Performance & Load Testing

Performance Journey

AutoCom went through a systematic optimization process, benchmarked with k6 at each step:

Stage	Config	Users	req/s	p50	p95
Baseline	PHP-FPM, 1 Postgres	50	27	343ms	2.44s
+ Octane	FrankenPHP, 1 Postgres	50	102	4.75ms	12ms
+ Stress	FrankenPHP, 1 Postgres	200	144	59ms	442ms
+ 500 users	FrankenPHP, 1 Postgres	500	201	933ms	2.61s
+ CloudNativePG	FrankenPHP, 3 Postgres	500	456	122ms	1.43s

Total improvement: 17x throughput, 10x concurrent user capacity.

What Made the Difference

Laravel Octane + FrankenPHP (5-10x)

PHP-FPM boots Laravel from scratch on every request — 30-50ms overhead for config loading, service container, module registration. Octane boots once, keeps everything in memory.

PHP-FPM:  Request → Boot Laravel (30ms) → Your Code (5ms) → Response = 35ms
Octane:   Request → Your Code (5ms) → Response = 5ms

See Octane Deployment Guide for setup and trade-offs.
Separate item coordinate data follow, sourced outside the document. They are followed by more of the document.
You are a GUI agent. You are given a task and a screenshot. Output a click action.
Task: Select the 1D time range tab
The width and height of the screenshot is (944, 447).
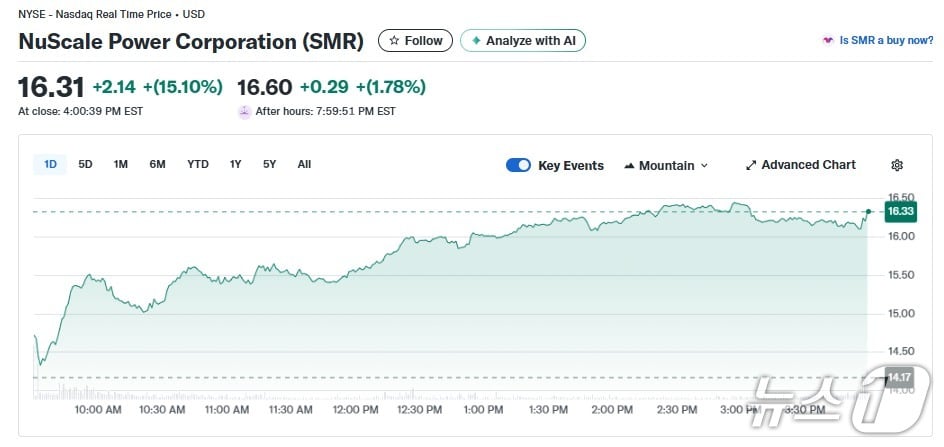tap(50, 164)
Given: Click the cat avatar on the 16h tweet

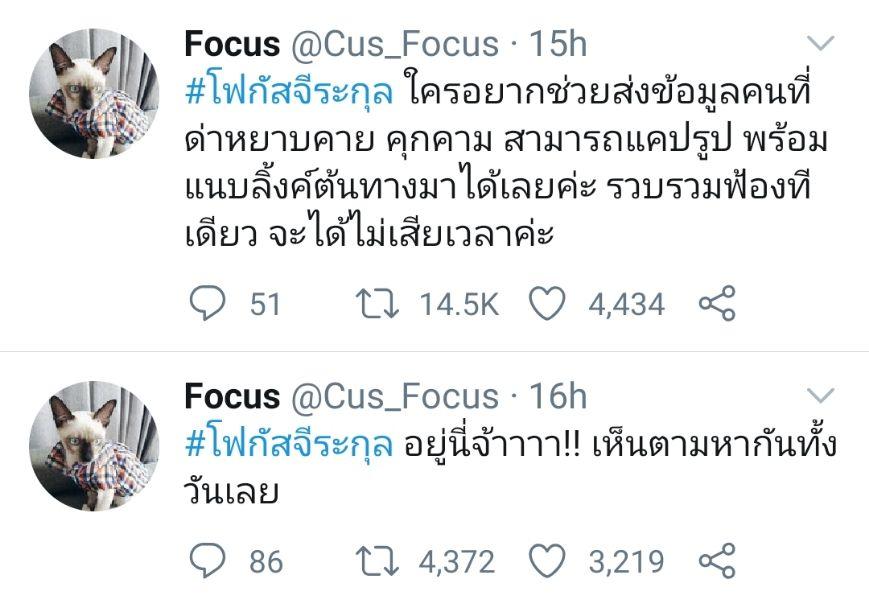Looking at the screenshot, I should click(x=95, y=447).
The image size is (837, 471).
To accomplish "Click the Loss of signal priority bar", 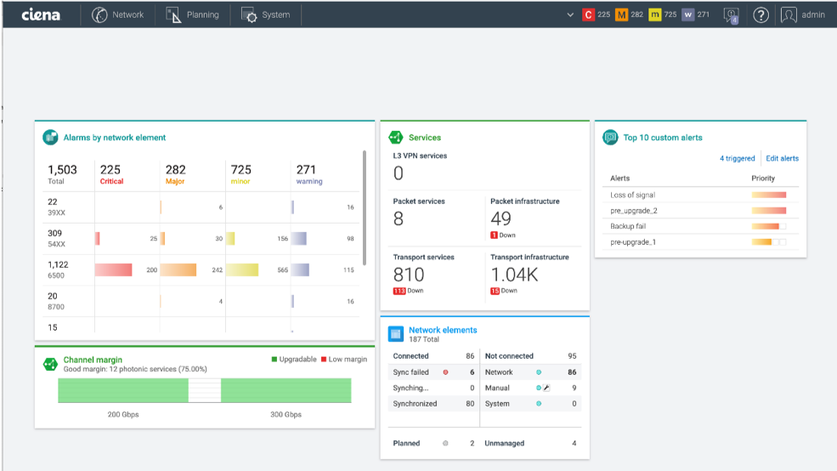I will pyautogui.click(x=768, y=195).
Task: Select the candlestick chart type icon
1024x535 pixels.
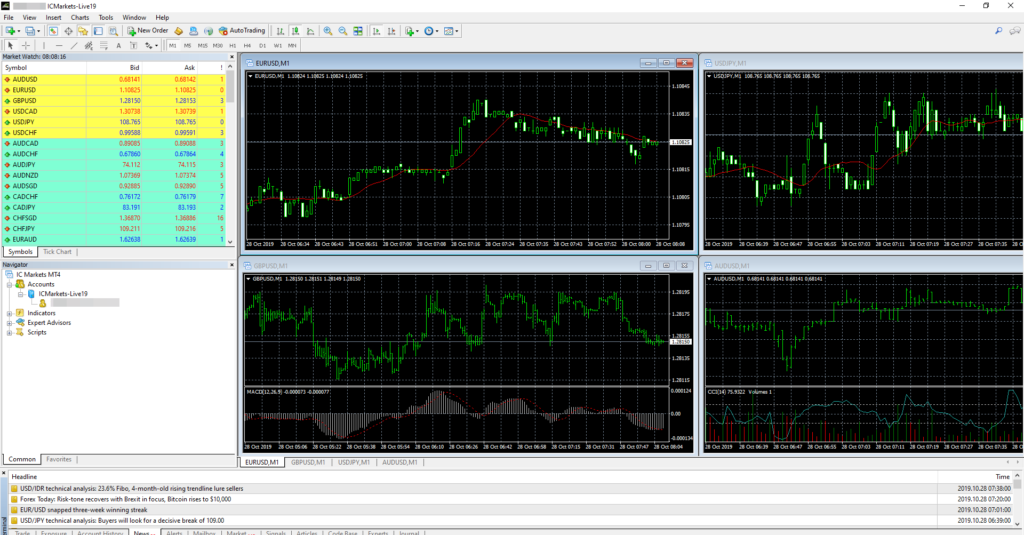Action: (x=296, y=31)
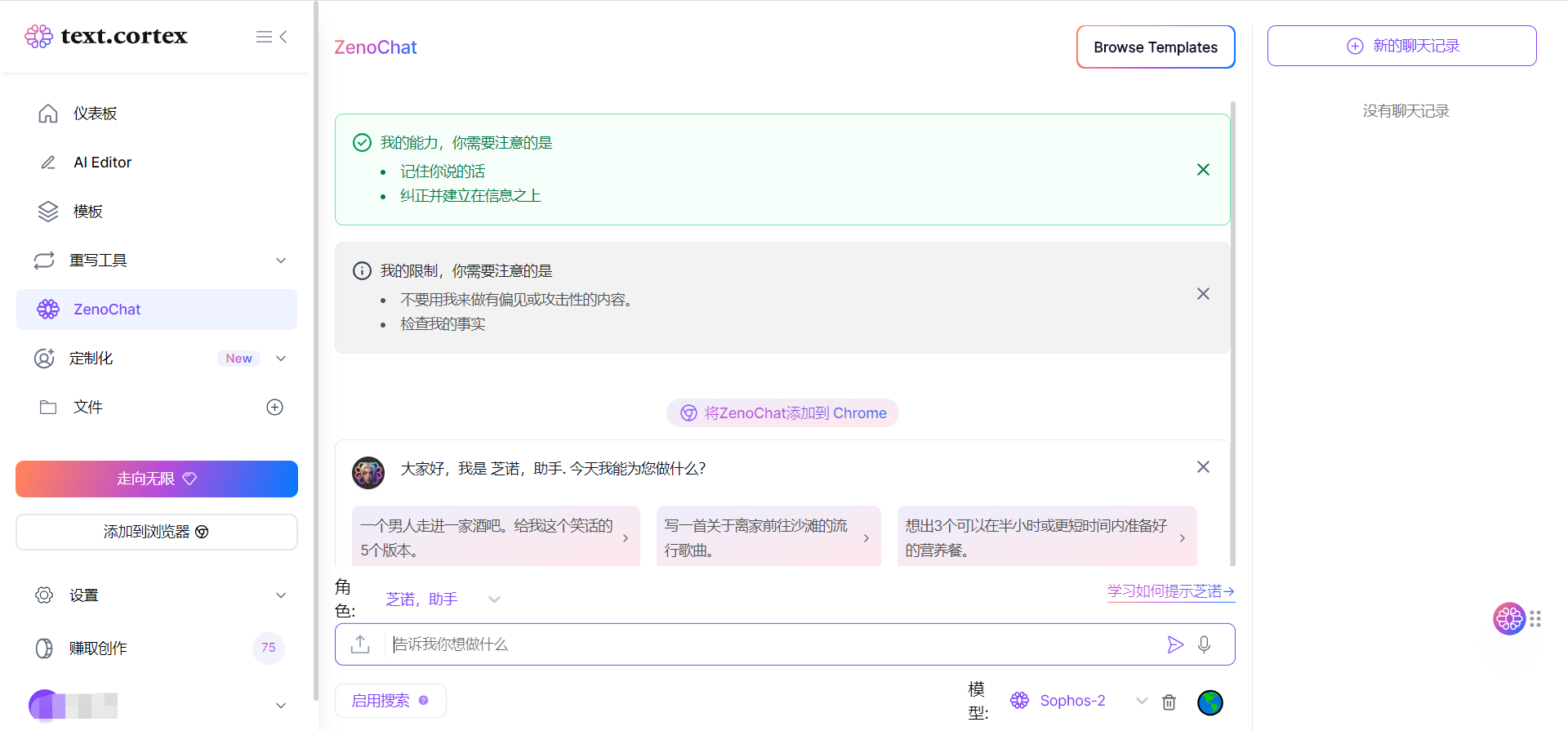Dismiss the green 我的能力 notice
1568x731 pixels.
click(x=1203, y=170)
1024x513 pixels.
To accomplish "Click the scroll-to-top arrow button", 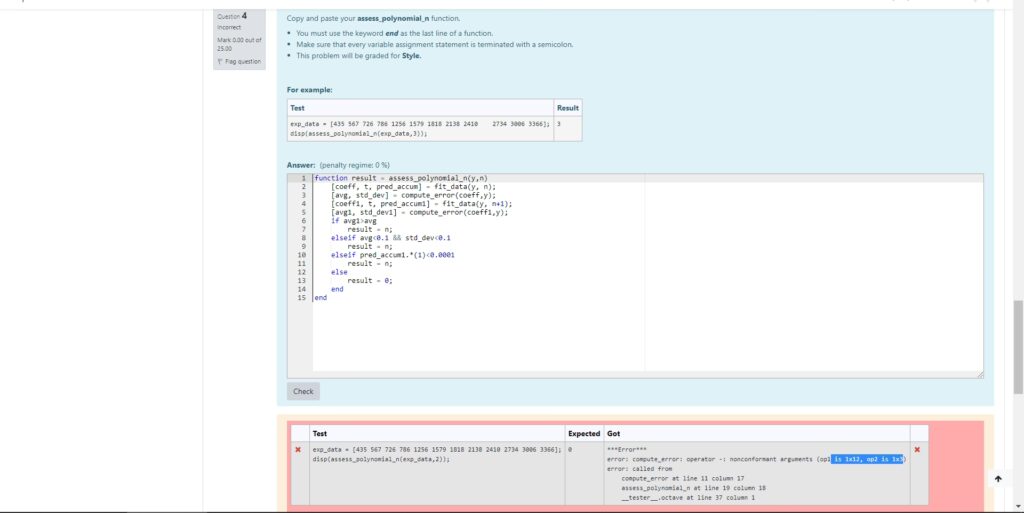I will pos(997,479).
CloudNativePG Read/Write Split (2.3x)

Single Postgres was the bottleneck at 200+ users. CloudNativePG with 1 primary + 2 replicas distributes reads:

All SELECT queries → replicas (load balanced)
All INSERT/UPDATE/DELETE → primary
sticky => true prevents stale reads within same request
MarkRecentWrite middleware forces primary reads for 5 seconds after writes

See Backup & Recovery for CloudNativePG configuration.

HPA Autoscaling

Horizontal Pod Autoscaler scales API pods from 1 to 5 based on CPU:

kubectl autoscale deployment api --min=1 --max=5 --cpu-percent=60

Under the 500-user stress test, HPA scaled from 1 → 5 pods within 30 seconds.

Load Testing with k6

Load tests live in a separate GitLab repo: autocommerce/load-tests.

Setup

brew install k6
git clone git@gitlab.wexron.io:autocommerce/load-tests.git
cd load-tests

Running Tests

# Get an auth token
TOKEN=$(kubectl exec -n autocom deployment/api -- php artisan tinker --execute="
\$t = \App\Models\Tenant::first(); tenancy()->initialize(\$t);
echo trim(\App\Models\User::first()->createToken('k6')->accessToken);
" 2>&1 | grep "eyJ" | tr -d '\n\r ')

# Smoke test (1 user, verify everything works)
k6 run scripts/smoke.js -e BASE_URL=http://localhost:30080 -e TENANT_ID=demo -e AUTH_TOKEN="$TOKEN"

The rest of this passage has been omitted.